Director of adult social services at Northamptonshire County Council Anna Earnshaw revealed the figures at a scrutiny meeting yesterday (June 26) and said high demand was the cause of the multi-million-pound budget overspend.
The overspend comes when the authority, which is in a ‘fragile’ financial state, needs to cut £23.8m from its £240m budget this financial year.
At today’s Westminster meeting, senior officers and council leaders from across the county will call on the county’s seven Northamptonshire MPs to lobby the Government to put up some ‘seed funding’ to help transform the service.
Anna Earnshaw, who has been in post for three years, said the funds were needed to help remodel the service so that less money is spent on crisis issues and more money can be put into prevention work. She said currently only £12m was spent in prevention areas.
She told the meeting: “Last year we saw an increase of about 20 per cent in the demand on the service but this year if you look at our budget after savings, we have a net zero increase in budget.

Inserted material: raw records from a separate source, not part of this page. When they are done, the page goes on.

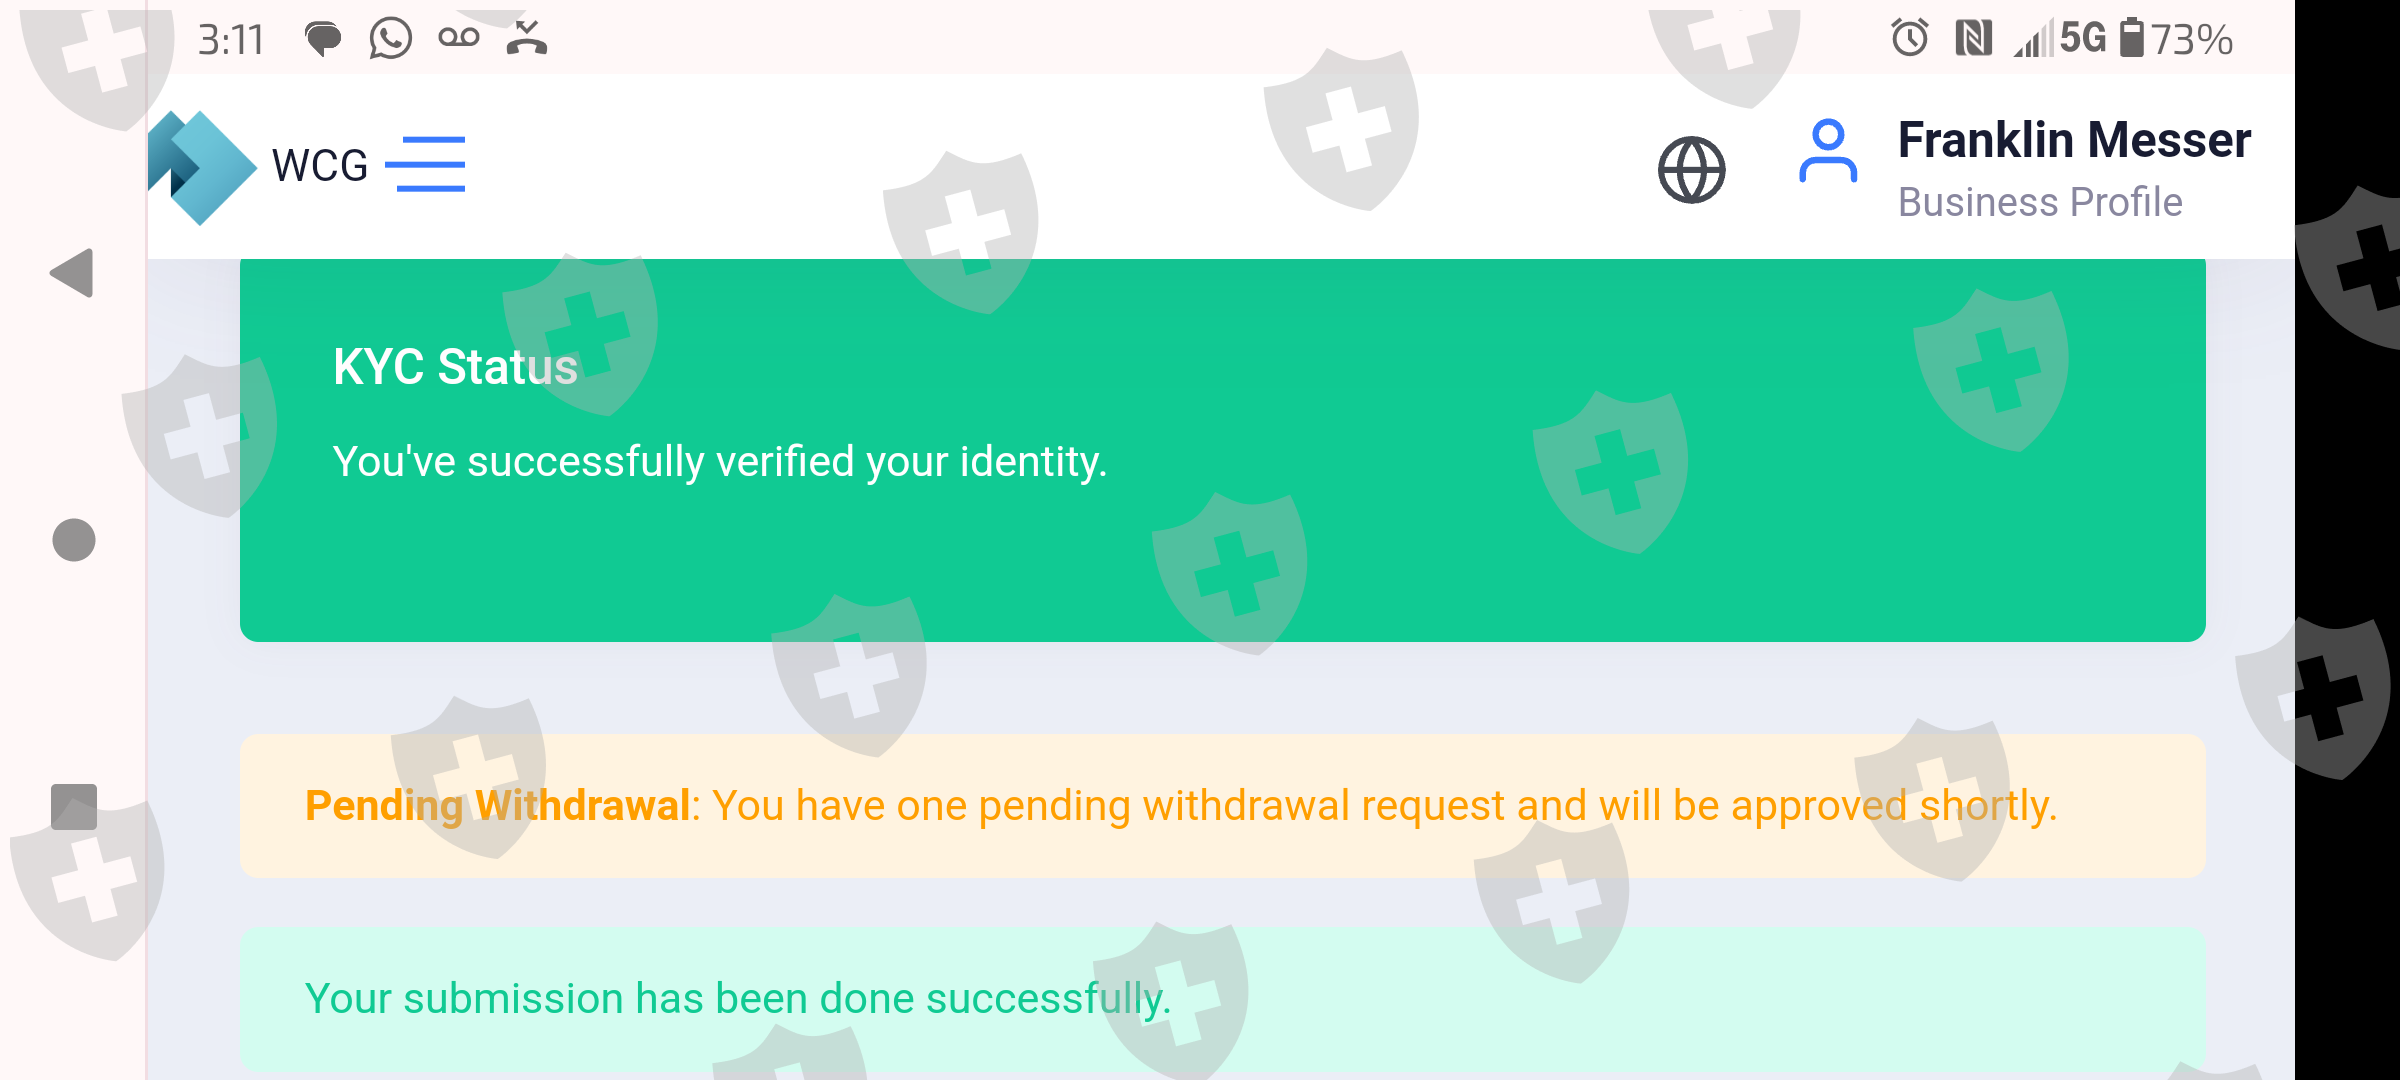Tap the NFC status icon

click(1973, 39)
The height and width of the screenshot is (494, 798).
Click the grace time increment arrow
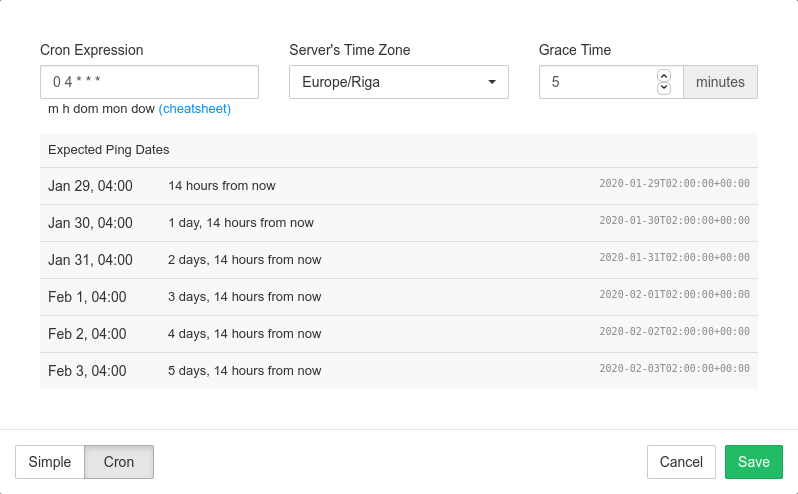[663, 75]
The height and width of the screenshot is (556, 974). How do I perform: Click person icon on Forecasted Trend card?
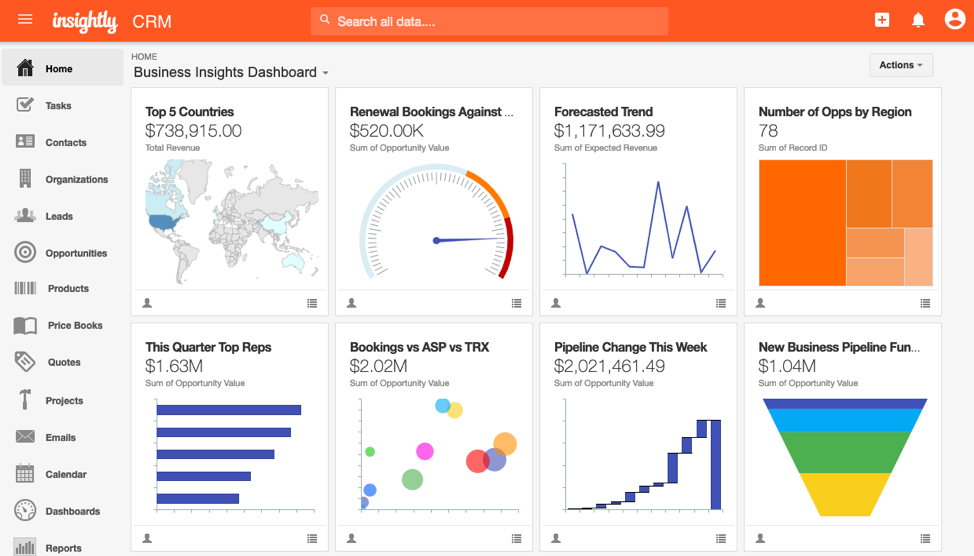[x=556, y=303]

“Managing demand within the budget that you are set is increasing difficult for all authorities and obviously key to that is how we manage it and how we deflect and how we stop people escalating too quickly.

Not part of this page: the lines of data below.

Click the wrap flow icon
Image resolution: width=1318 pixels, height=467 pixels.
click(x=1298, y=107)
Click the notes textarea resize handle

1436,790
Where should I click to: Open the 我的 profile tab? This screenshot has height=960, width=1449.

“If you look at our spend as a health and social system what you would see is a very small piece for prevention and a huge spend going towards crisis care and what we are really trying to pitch to government is to turn that around.”
The director said there had already been meetings with ministerial teams from the department of health and the local government department to look at the issue and another is planned before the Parliamentary summer break.
There are now less than two years before the council disbands and is replaced by two new unitary councils on government orders.
She said: “It is not by accident that the Secretary of State’s statement (about a change to unitary governance) included something on social care and health integration because myself, Theresa the chief executive and all the health chiefs went down to London and saw ministerial teams. That announcement was timed so they could understand how well we were progressing in terms of our plans and how well we were integrated together.
“We presented quite a strong pitch to them about the challenges we had in the system and also a challenge to them to support us to turn that around and that perhaps to give us some seed funding to be able to turn it around.”
When asked after the meeting the director declined to put a figure on how much they were asking from government.
The director told the committee about the conflict between the safeguarding and financial demands of her job.
She said: “Two of the key duties I have are keeping the vulnerable safe from harm and working within the resources that I’ve got. They are equal duties – that’s a horrendous dilemma for any adult services director. It is really, really difficult and it’s not about doing just the bare minimum but it is about being honest with people that we will have to make decisions.”
The council’s Conservative administration earlier this month approved a new strategy for adult services.
Yesterday the scrutiny committee said they were broadly supportive of the strategy, which will rely more on people and their families to take control of their care.